カメラは原画をなめるように動くだけで、それに音声が入るという実験的な作品となっている。
再見時には影丸、重太郎、蛍火、明美や影一族の面々などが登場すると、その顔立ちを思い出して懐かしい人に出会ったような気になった。
登場人物は劇画だけに多彩である。
主人公の影丸は影一族を使い農民による一揆を指導して支配者打倒のために戦い続けていて、湖に沈められたり首を斬られたりしても甦る不死身の男である。
重太郎は家老・坂上主膳の謀反により城主だった父を殺されたため主膳を仇と狙っているが、主膳の妹である蛍火によって片腕を切り落とされている。
やがて重太郎は影丸の妹の明美と恋に落ちる。
蛍火は主膳の妹で伊賀出身の忍者だが、影丸によって彼女も片腕を切り落とされている。
重太郎とは宿敵の間柄だが、やがて重太郎に思慕の念を抱くようになるという存在である。
影一族はユニークな者たちの集団である。
蔵六は頭がカメのように胴体に引っ込む特異な身体を持っており、その為首を切り落とされても「首はどこへ行った?」と言って首を探し回るというような面白い忍者である。

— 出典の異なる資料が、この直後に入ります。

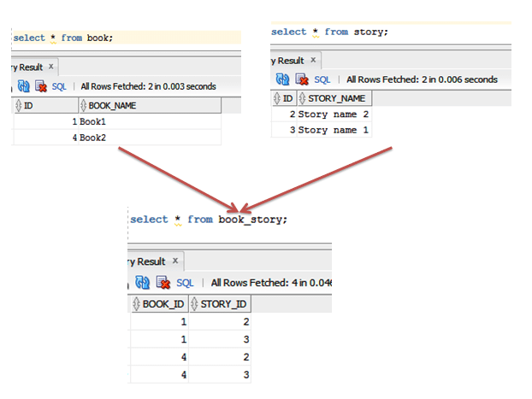The image size is (532, 399).
Task: Click Refresh icon in book_story query result
Action: [144, 283]
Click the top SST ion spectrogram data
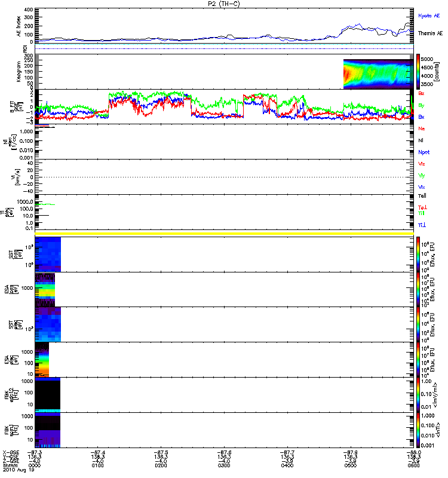 48,254
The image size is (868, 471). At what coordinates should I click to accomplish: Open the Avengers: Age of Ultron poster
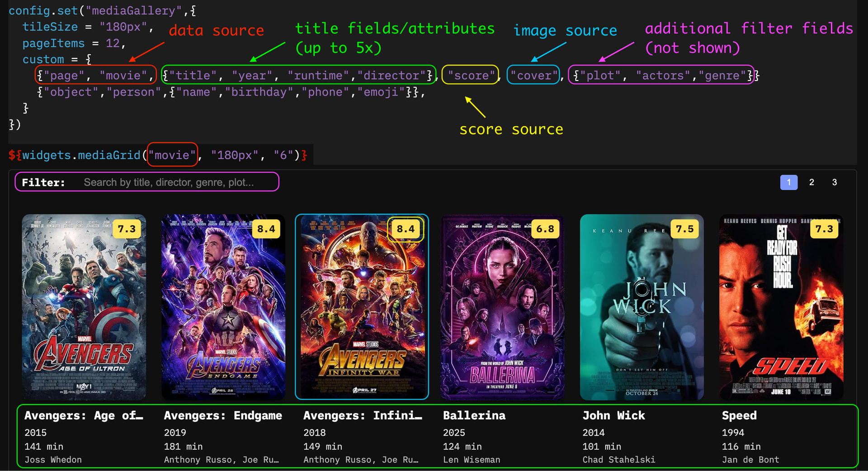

その他、穴熊の様に地中に潜る「くされ」、半人魚のようになって水中で生き続けることができる「岩魚」、電気ナマズや電気ウナギのように電流を発することができる「しびれ」、分身の術を使う三つ子の「みつ」などである。
そして原作がそうであるように、本筋とは関係がない説明が「忍者武芸帳 番外編」として影一族の紹介がそれぞれの得意技と共に紹介されたりもする。

史実に忠実なわけではないが、長島の一向一揆、加賀の一向一揆、雑賀孫一との抗争、そして石山本願寺との争いなどが描かれ、織田信長、明智光秀、森蘭丸、羽柴秀吉、顕如などおなじみの人物が登場するので歴史物語としても面白い側面を持っている。
そして影一族も明智十人衆も命を落としていくのは白戸らしい。
大島は最後に「皆が平等な世の中になればよい」との影丸の言葉で締めくくっているが、それが大島の主張だったのだろうか。
それはそうとして、特異な映画的表現を持った作品であることは間違いない。